А Твелвтрис продолжал орать, обвиняя ее во всех мыслимых и немыслимых грехах. Мандель пытался успокоить его, Рено грозил возбудить дело об оскорблении, а магнитофон наяривал как грошовый чайник со свистком.

Свистун поглядел на Пуласки: тот поднялся на ноги, но еще не решил, как быть дальше. Свистун бросился в конференц-зал.

Твелвтрис, нагнувшись, извлекал из-под стола конверт с фотографиями.

– Не делайте этого, Роджер, – предостерег его Мандель. – Прошу вас, не делайте этого.

Твелвтрис в спешке, в очередной раз раскрывая конверт, порвал его.

– Это не придаст переговорам надлежащий характер, – говорил Мандель.

Нелли вскочила с места и рванулась к Свистуну. Рено остановил ее.

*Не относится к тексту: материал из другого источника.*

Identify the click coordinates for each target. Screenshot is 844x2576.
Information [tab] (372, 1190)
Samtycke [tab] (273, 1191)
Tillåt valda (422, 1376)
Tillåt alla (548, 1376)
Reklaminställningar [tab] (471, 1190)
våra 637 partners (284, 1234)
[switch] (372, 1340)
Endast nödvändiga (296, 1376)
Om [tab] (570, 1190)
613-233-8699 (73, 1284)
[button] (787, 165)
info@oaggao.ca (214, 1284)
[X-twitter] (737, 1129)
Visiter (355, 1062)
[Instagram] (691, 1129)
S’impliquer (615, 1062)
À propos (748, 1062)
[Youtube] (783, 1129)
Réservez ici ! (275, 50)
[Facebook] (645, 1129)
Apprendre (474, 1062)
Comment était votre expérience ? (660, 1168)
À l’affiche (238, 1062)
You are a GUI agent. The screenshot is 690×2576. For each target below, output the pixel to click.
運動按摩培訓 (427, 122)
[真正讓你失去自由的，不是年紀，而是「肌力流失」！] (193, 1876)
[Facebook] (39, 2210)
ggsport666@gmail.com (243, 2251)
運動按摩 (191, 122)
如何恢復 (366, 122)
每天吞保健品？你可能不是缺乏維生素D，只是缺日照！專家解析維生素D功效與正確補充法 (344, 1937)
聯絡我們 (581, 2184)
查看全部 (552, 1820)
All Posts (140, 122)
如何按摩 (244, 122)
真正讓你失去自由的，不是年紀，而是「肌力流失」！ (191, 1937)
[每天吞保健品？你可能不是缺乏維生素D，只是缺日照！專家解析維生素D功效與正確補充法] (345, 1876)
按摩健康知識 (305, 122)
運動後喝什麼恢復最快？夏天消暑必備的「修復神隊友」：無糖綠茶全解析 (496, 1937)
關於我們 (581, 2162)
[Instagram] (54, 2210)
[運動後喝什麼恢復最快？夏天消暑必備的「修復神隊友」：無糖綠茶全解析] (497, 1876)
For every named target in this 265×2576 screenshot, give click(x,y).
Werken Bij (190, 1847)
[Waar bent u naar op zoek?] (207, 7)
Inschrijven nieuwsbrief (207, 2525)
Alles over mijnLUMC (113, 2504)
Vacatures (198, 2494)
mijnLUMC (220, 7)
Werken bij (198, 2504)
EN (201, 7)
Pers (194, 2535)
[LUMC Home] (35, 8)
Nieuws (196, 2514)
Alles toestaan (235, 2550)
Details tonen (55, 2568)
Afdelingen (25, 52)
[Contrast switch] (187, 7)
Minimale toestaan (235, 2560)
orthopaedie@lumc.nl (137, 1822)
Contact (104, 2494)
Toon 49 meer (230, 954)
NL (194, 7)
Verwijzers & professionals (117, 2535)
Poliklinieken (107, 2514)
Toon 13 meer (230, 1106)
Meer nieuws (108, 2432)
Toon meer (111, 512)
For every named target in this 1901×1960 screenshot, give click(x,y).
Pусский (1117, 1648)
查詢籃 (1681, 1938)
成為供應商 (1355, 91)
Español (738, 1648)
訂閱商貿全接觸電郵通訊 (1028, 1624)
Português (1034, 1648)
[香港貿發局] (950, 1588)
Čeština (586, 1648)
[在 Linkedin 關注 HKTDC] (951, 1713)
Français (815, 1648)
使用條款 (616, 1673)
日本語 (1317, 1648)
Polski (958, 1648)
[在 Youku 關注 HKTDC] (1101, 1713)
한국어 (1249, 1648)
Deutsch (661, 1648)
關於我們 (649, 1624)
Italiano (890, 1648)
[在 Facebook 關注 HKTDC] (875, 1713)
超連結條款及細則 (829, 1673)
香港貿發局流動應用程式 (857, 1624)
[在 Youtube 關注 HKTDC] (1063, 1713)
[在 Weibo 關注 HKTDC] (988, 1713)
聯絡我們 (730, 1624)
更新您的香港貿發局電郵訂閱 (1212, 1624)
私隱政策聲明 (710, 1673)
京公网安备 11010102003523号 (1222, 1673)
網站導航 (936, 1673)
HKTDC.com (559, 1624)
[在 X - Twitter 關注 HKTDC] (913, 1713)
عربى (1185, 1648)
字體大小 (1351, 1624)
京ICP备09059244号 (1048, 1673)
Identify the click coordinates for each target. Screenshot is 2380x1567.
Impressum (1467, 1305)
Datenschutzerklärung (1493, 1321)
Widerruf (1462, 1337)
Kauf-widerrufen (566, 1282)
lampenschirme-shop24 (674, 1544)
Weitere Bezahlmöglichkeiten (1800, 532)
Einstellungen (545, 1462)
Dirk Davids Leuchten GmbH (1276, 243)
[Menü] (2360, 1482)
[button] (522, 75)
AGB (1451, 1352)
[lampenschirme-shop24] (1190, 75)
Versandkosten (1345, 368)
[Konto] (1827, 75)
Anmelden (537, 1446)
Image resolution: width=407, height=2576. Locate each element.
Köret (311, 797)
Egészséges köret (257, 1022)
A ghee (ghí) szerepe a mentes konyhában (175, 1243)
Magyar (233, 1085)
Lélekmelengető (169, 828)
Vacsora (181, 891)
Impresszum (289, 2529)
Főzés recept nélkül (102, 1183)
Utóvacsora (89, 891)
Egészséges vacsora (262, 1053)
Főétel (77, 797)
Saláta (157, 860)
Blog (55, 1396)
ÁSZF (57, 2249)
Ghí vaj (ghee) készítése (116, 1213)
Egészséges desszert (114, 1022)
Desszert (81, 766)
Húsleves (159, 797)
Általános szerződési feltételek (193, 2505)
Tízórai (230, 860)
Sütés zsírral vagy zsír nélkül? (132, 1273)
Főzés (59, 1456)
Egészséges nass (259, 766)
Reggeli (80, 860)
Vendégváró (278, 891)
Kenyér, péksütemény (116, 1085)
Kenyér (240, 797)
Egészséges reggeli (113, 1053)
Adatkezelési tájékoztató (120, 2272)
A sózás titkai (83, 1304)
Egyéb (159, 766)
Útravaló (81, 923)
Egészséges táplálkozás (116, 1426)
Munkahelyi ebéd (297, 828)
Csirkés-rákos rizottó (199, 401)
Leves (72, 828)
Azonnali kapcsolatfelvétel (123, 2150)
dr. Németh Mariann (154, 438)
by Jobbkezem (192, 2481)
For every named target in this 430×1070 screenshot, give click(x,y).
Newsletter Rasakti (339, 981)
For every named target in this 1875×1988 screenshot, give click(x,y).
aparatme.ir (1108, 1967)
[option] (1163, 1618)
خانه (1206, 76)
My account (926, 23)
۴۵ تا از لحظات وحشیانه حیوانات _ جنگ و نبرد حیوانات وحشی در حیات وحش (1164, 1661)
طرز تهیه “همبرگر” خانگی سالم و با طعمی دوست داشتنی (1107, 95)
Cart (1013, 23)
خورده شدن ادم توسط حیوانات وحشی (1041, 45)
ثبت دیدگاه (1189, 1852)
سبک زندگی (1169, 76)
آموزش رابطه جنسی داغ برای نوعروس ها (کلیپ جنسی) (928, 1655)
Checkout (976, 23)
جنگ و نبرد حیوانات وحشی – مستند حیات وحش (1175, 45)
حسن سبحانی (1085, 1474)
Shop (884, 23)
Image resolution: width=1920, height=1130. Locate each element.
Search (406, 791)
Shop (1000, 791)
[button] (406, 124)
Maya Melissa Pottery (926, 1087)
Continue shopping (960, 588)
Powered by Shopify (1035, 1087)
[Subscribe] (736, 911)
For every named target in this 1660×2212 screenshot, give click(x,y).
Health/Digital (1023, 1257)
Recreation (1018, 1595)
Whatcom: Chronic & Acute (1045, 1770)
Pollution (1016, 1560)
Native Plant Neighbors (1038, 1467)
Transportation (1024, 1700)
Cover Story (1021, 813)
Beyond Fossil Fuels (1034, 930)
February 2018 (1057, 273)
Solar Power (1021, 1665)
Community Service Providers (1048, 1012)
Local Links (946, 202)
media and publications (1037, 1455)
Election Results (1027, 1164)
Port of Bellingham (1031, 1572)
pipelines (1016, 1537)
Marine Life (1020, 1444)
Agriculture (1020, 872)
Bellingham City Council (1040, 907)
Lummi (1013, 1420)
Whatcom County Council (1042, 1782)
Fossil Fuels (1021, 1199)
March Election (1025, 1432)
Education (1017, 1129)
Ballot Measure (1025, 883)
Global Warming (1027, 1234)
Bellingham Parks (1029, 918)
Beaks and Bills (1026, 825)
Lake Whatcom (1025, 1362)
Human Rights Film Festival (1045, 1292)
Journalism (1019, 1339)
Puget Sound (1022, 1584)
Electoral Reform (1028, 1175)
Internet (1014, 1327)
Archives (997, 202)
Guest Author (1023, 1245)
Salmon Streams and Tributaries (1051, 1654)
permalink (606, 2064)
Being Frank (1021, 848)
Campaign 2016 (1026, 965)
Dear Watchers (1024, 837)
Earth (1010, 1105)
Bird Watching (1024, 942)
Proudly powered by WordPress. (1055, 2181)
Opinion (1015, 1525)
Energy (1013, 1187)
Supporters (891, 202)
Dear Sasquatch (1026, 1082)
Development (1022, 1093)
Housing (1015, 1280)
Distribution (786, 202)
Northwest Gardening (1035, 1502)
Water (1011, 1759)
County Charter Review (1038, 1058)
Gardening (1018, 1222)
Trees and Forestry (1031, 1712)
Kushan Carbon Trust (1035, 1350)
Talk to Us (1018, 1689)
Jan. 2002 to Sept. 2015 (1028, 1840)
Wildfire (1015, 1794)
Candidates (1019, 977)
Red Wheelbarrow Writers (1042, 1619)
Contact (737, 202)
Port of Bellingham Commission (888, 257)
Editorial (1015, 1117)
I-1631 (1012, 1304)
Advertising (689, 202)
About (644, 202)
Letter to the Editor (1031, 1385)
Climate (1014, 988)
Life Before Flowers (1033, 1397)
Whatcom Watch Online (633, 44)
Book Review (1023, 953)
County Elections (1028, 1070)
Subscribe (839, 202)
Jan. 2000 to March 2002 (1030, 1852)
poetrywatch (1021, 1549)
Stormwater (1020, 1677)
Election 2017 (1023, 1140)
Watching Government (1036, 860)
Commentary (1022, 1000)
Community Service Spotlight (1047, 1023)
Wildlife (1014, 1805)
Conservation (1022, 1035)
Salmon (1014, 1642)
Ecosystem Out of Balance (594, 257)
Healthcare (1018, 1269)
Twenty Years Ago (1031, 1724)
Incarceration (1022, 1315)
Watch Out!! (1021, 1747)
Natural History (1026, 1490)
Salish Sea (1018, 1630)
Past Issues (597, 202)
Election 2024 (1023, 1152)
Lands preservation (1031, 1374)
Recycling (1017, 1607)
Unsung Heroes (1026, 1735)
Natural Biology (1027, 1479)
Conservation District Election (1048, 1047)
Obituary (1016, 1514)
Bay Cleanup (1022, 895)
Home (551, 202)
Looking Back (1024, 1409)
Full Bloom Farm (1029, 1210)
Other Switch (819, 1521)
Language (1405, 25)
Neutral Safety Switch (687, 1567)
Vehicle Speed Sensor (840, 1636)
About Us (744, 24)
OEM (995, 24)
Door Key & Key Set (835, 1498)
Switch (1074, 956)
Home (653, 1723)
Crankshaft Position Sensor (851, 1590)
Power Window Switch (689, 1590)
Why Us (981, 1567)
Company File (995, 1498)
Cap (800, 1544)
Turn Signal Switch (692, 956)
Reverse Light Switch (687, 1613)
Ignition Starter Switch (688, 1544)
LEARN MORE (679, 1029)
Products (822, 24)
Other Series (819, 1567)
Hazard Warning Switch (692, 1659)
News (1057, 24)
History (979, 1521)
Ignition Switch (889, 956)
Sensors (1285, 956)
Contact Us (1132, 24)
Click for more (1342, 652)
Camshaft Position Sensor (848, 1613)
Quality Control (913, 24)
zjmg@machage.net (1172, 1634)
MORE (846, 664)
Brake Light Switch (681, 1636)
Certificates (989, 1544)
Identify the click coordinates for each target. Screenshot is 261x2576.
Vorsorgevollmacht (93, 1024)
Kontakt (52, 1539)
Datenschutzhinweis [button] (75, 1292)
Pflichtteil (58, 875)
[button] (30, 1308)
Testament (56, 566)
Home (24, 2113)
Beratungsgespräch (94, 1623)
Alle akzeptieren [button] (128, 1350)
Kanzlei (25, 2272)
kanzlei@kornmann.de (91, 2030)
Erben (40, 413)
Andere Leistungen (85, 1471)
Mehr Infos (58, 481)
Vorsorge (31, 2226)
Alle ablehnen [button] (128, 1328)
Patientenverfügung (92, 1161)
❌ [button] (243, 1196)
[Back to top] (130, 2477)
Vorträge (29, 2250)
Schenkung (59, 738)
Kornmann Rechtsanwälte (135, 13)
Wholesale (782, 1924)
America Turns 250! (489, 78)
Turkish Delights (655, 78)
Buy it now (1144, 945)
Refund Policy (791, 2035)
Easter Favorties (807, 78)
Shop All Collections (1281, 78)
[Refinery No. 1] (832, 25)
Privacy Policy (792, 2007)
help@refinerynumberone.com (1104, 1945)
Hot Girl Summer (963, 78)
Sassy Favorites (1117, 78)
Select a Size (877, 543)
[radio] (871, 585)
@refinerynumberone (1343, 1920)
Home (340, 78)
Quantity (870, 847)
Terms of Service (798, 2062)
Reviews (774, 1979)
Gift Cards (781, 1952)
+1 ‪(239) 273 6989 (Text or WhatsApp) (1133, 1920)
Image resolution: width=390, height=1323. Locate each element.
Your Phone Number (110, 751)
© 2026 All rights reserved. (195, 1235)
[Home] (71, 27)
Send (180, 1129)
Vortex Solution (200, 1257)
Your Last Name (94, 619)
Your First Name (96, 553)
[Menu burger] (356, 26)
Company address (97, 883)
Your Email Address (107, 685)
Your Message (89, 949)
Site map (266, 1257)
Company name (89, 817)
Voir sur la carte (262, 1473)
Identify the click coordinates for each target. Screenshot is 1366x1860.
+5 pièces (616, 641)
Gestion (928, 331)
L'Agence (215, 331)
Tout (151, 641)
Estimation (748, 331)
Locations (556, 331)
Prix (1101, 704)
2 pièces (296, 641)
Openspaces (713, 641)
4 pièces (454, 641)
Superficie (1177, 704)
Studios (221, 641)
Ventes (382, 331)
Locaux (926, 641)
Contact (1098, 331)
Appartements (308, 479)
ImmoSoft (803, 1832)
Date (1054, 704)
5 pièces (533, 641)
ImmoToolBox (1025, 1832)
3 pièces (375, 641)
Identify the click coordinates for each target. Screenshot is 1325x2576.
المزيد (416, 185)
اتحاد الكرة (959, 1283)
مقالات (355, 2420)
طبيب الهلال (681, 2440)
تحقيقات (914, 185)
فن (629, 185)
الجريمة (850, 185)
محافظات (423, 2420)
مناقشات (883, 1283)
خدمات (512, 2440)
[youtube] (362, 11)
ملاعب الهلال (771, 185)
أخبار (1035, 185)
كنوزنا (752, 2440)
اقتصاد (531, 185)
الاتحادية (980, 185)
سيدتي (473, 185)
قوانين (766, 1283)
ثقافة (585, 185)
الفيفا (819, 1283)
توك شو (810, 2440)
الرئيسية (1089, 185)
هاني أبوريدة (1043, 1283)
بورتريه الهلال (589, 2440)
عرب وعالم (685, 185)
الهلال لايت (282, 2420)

– Все в порядке, Нелли. Давайте успокоимся.

Твелвтрис вывалил на журнальный столик снимки, на которых обнаженную Нелли обнимал столь же обнаженный Свистун.

– Она шутит? Или спятила, на хер? Или вы Думаете, что я позволю ограбить себя бляди, которой не терпится? Не терпится настолько, что она лезет в штаны первому, с кем столкнется?

– Так я и знала, что этого проклятого фотографа подослал ты! – закричала Нелли.

– Не подсылал! Никого я, на хер, не подсылал! Он пришел ко мне и предложил продать эти снимки уже после твоего звонка! А ты рехнулась. Охуела – в прямом смысле слова. Ты даже в постели делать этого не можешь. Тебе надо вываляться в грязи – а иначе никак.

Нелли, проскользнув мимо Свистуна, бросилась из конференц-зала.

– Минуточку! Погоди минуточку, – заорал ей вдогонку Твелвтрис.

Он бросился за нею следом. Свистун встал у него на пути.

– О Господи, какой ужас, – пробормотал Твелвтрис. – Я ведь не собирался этого говорить. Прошу вас, отойдите. Я хочу догнать ее и извиниться.

– Не мешайте ему, – сказал Мандель.

– Все в порядке, Уистлер, – сказал Рено. Свистун не мог поверить собственным глазам.

Краска гнева сошла с лица у Твелвтриса, он стал спокоен и благоразумен. Припадок ярости закончился с тою же стремительностью, что и начался. Свистун на минуту растерялся. Твелвтрис острожно обошел его, прошмыгнув между столом и диваном.

– Вы можете это понять? – обратился к обоим адвокатам Свистун.

– А что тут понимать, – ответил Мандель. Это большой талант. Это знаменитость.